Changes in Demand and Supply

Change in either demand or supply will cause change in both price and quantity. Suppose people started seeing this headline everywhere: “Medical researchers discover that drinking coffee has immediate health benefits.” What do you expect would happen to the price and quantity of coffee that is exchanged in the market? The news might alter consumer tastes for coffee and lead to an increase in the demand for the drink. As demand increases, the quantity that consumers are willing and able to purchase at every price increases. Because coffee is relatively scarce and its producers face increasing marginal cost, the equilibrium price and quantity of coffee will rise in response to the increased demand.

What if Canada blocked all oil exports to the United States? How would that affect the market for gasoline? Canada is the largest exporter of oil to the United States, so this would definitely disrupt gasoline production. Decreased oil supplies would lead to a higher price and a lower quantity of oil. Because oil is the primary input of gasoline, the effect of higher oil prices would be to raise the cost of gasoline production. As the cost of production rises, producers supply less gasoline at every price in the market. Consumers, dutifully obeying the law of demand, are less willing to purchase gasoline as the price rises. The end result of the Canadian oil embargo would be to raise gasoline prices and reduce the quantity of gasoline sold.

It is easy to fall into the trap of attributing prices to “them.” “They” charge so much! “They” should lower prices! In a market, prices are determined by consumers and producers. If “you” would stop buying so much, “they” would charge less.

How does an economic recession affect the price of lobster? As unemployment increases, household incomes decrease. This decrease in income tends to reduce the demand for normal goods such as lobster, so at each and every price, consumers are not willing to buy as much as before. At these lower prices, many producers are unable to profit, and as a result the price and quantity of lobster sold in the market decreases.

Technological innovation often leads to greater productivity and lower production costs. Consider Henry Ford's application of the assembly line to automobile production. Ford was able to offer more cars for sale at each price in the market because of this innovation. This, combined with consumers' willingness to purchase more at lower prices, or the law of demand, resulted in the equilibrium price of cars decreasing while the equilibrium quantity increased.

Expected prices affect both supply and demand.

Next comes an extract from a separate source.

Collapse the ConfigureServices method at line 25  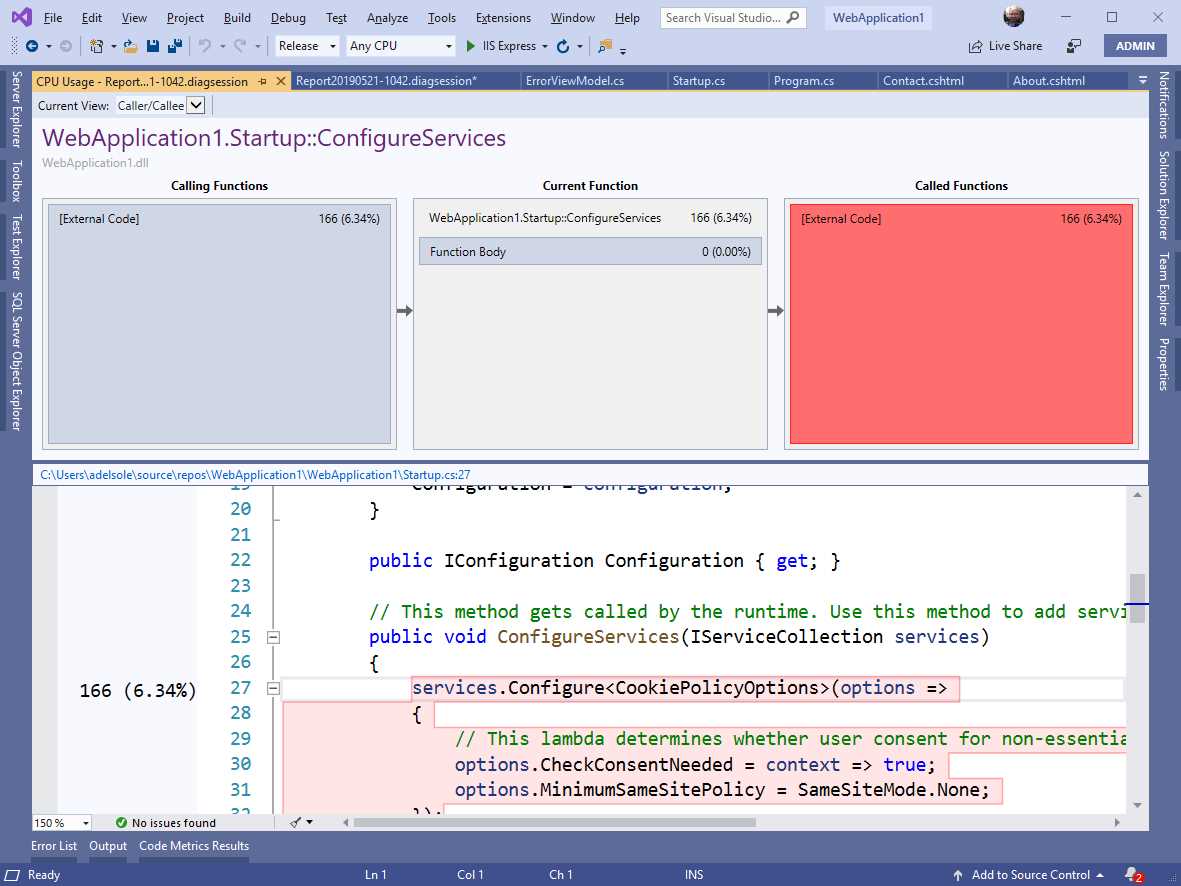(x=272, y=637)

If both consumers and producers expect home prices to decrease in the future, consumer demand decreases and producer supply increases. Consumers will now wait for the lower prices to materialize and hold off on making immediate purchases. Producers or sellers will seek to unload their inventory now while prices are still high. The combined result of this expected price decrease is a price decrease. Self-fulfilling prophecy is at work. What about quantity? Without knowing the actual values, you are unable to accurately predict what will happen to quantity. Supply and demand as presented allows you to estimate whether prices and quantities are going up or down, but without actual numbers, it is difficult to predict outcomes when supply and demand simultaneously change.